Under the seat, at the rear of the tank, you will find a rubber strap with a metal hook connected to a screw on the tank. You will need to pull the hook off of the screw.
There are two bolts holding the front of the tank to the frame. They are at the front bottom edge of the tank. You will need to remove those bolts.
Next you need to disconnect the fuel line that feeds the carburetor from the tank. Make sure you have the fuel turned off and there are no flames in the garage. Put that big stogie out. Squeeze the clamp and slide it back.
Sometimes the hose will be stuck fast to the spigot. You can use a semi sharp object to work between the rubber and metal of the spigot. In this case I used a dart that had been abused in a prior life. Pull the fuel line off.
Make sure the vent hose on the fuel cap is removed from where ever you have it stuffed and gently lift the tank off the frame.
At this time take a few minutes to clear any debris that has collected between the frame and fuel tank. Also, check the cables, wires and hoses that are routed under the tank. Check and make sure nothing is chaffed and or broken. Make sure to clean any mud dirt and any thing loose that can fall down into the engine.
Trust me, you will only drop something down into an engine once.
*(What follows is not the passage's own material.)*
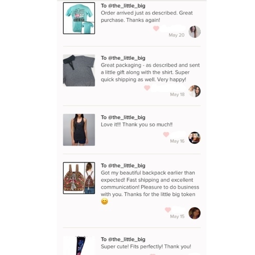Open the reviewer avatar beside May 16
The height and width of the screenshot is (255, 255).
click(x=194, y=138)
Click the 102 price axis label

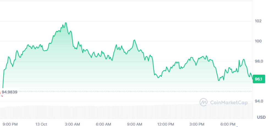coord(258,21)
If you know you've dropped something into the engine, you will have to tear it apart to get it out. If you don't know something has dropped into the engine, then you will find out the hard way. Hey.. is that screw driver bit wedged into those gears? Next there are a few things that need to be removed from the valve cover. Remove the crankcase vent hose.
and remove the oil reservoir tank overflow.
Now it's time to remove the three allen bolts that hold the magnesium valve cover on the engine. Make sure you have a snug fitting allen wrench.
Remove the spark plug wire. Now GENTLY pry the very brittle magnesium valve cover from it's resting place. DO NOT use a metal hammer or mallet to remove it. If it's stuck, then use a rubber mallet. A nice squeaky clean valve cover, in one piece. This is what you should see...
Ok, now that the guts are hanging out, you need to put the machine at top dead center. You need to remove the timing inspection plug. Remove the allen bolt.
The shop manual tells you to remove the magneto plug and use the bolt under the cover to turn the engine, but I've found that putting the bike in 5th gear and using the rear wheel is easier. There are two TDC positions on a 4 stroke. One at the end of the exhaust stroke and one at the beginning of the combustion stroke. You want the one at the beginning of the combustion stroke. It's the TDC where both intake and exhaust valves are closed. This is what the cams look like at TDC.
This is what you should see in the timing inspection port.
Now get a set of the correct sized feeler guages for you valve clearance. Make sure you clean the feeler guages well and make sure you don't have chunks of your lunch stuck to your fingers. There are several methods people use to check the clearance of their valves. I like to start with the larges clearance tolerance and work my way down. If the largest clearance size fits in and slides easy then try the next larger size. If it fits in and slides easily then you are going to have to adjust them. We'll cover that in another installment. If the largest allowed clearance size doesn't fit, then try the next one. And so on.. until you get one the fits between them. If it's within tolerance then you won't have to adjust them.
If everything checks out, then you finished. If they need to be adjusted, you will have to remove the cams, which I won't get into yet.. Hey, my valves didn't need to be adjusted, so I'm not going to tear it apart yet. ;)
Checkin those valves..
While you are in there, you might as well replace your spark plug. Get a new plug, don't bother cleaning up the old plug.
Nasty old spark plug.
Nice new spark plug.
Reinstall everything and carefully torque the bolts on the valve cover. You may want to loctite everything upon reassembly. I've made a habit of doing that and it's nice... I don't have bolts falling out on the trail any more. You may want to start the engine up after reassembly and then change the oil right away. That will help flush out anything that may have fallen into the engine. The oil filter should catch everything, but most oil filters run in bybass mode at higher rpms.